By: Vintage Tech Chronicles
Stock N95 recorded video at 15fps with a paltry 800kbps bitrate. The footage looked like watercolors melting in the rain. Modders discovered that the Texas Instruments OMAP 2420 processor was capable of 25fps at 20,000kbps, but Nokia artificially crippled it.
But for a specific breed of user—the power user, the tinkerer, the "modder"—the stock Symbian S60v3 operating system was merely a starting point.
Sign up and get 20,000 free credits—translate 4-5 videos, completely free
In 2007, Steve Jobs introduced the iPhone, but it was the Nokia N95 that sat on the throne of the mobile world. Dubbed the "Multimedia Computer," the N95 was a slider phone with a 5-megapixel Carl Zeiss lens, GPS, Wi-Fi, and a dual-slide mechanism. It was a beast.
By installing a modded kernel that opened port 80, you could host an HTML website directly from your phone’s memory card while connected to Wi-Fi.
The term became the search query of a generation. It wasn't just about changing a wallpaper; it was about jailbreaking (then called "hacking") the phone to unlock hardware potential the manufacturer intentionally disabled. This article is a deep dive into the legendary mods that turned the N95 from a great phone into a portable supercomputer of its era. Part 1: Why Mod an N95? The Pre-Android Wild West To understand the N95 mod scene, you have to understand the limitations of 2007. Unlike today’s polished iOS and Android, Symbian was a mess of potential locked behind cryptographic signatures. You could not install a raw .sis file without a valid "Symbian Signed" certificate.

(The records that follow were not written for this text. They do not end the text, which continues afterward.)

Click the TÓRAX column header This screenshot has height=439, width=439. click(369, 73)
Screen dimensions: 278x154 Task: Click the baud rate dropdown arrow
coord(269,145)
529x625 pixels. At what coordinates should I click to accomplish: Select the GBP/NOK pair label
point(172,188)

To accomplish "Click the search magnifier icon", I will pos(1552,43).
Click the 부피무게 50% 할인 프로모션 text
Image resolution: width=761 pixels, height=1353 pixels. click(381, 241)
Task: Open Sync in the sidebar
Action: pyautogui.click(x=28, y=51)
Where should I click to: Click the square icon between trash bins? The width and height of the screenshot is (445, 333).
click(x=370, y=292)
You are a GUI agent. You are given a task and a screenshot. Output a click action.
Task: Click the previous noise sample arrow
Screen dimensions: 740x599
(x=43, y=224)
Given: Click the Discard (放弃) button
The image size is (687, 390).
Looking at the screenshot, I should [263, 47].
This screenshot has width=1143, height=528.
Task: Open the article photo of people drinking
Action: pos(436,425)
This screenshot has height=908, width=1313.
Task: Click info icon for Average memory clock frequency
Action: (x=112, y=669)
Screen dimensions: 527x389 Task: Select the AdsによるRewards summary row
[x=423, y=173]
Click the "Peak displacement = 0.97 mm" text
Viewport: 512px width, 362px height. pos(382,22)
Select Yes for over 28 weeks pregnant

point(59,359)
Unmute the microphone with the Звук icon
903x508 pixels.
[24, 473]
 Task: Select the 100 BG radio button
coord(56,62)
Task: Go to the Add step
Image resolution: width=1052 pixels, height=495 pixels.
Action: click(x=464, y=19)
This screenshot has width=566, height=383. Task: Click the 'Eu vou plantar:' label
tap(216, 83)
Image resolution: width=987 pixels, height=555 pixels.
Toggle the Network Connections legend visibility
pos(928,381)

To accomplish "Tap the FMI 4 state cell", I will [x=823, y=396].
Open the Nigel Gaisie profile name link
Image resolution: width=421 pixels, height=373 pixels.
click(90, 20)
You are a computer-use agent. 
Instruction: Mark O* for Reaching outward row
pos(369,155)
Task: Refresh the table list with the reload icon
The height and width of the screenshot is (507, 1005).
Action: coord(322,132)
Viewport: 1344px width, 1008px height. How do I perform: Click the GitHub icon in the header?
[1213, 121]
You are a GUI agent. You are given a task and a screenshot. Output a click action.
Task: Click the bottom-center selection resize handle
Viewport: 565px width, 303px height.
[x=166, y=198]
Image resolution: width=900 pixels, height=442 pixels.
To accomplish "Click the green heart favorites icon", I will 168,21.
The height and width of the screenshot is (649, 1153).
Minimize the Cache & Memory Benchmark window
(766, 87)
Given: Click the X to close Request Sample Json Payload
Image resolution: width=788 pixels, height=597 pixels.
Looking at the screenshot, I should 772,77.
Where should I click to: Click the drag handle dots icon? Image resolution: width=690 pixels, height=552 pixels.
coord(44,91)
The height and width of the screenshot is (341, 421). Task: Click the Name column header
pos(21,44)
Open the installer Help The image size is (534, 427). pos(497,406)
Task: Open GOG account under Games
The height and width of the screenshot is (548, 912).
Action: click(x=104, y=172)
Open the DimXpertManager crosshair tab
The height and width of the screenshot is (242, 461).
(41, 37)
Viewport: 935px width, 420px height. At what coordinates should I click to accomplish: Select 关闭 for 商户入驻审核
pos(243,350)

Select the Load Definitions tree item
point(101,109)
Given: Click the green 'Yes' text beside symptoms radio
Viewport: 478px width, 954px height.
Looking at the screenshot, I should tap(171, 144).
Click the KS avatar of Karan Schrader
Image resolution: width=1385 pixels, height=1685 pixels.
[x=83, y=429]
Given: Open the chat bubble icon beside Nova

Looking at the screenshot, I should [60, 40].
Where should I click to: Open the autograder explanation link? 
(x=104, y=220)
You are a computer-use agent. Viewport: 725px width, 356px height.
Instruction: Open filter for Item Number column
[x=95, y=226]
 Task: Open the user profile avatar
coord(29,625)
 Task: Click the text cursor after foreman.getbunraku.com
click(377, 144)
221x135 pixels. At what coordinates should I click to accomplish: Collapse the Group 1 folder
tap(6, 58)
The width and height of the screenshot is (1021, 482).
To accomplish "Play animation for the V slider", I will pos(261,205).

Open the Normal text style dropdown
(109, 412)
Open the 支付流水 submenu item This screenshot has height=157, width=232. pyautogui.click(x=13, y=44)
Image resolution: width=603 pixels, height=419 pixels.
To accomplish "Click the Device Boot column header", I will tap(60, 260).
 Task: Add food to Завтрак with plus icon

By: Vintage Tech Chronicles
Stock N95 recorded video at 15fps with a paltry 800kbps bitrate. The footage looked like watercolors melting in the rain. Modders discovered that the Texas Instruments OMAP 2420 processor was capable of 25fps at 20,000kbps, but Nokia artificially crippled it.
But for a specific breed of user—the power user, the tinkerer, the "modder"—the stock Symbian S60v3 operating system was merely a starting point.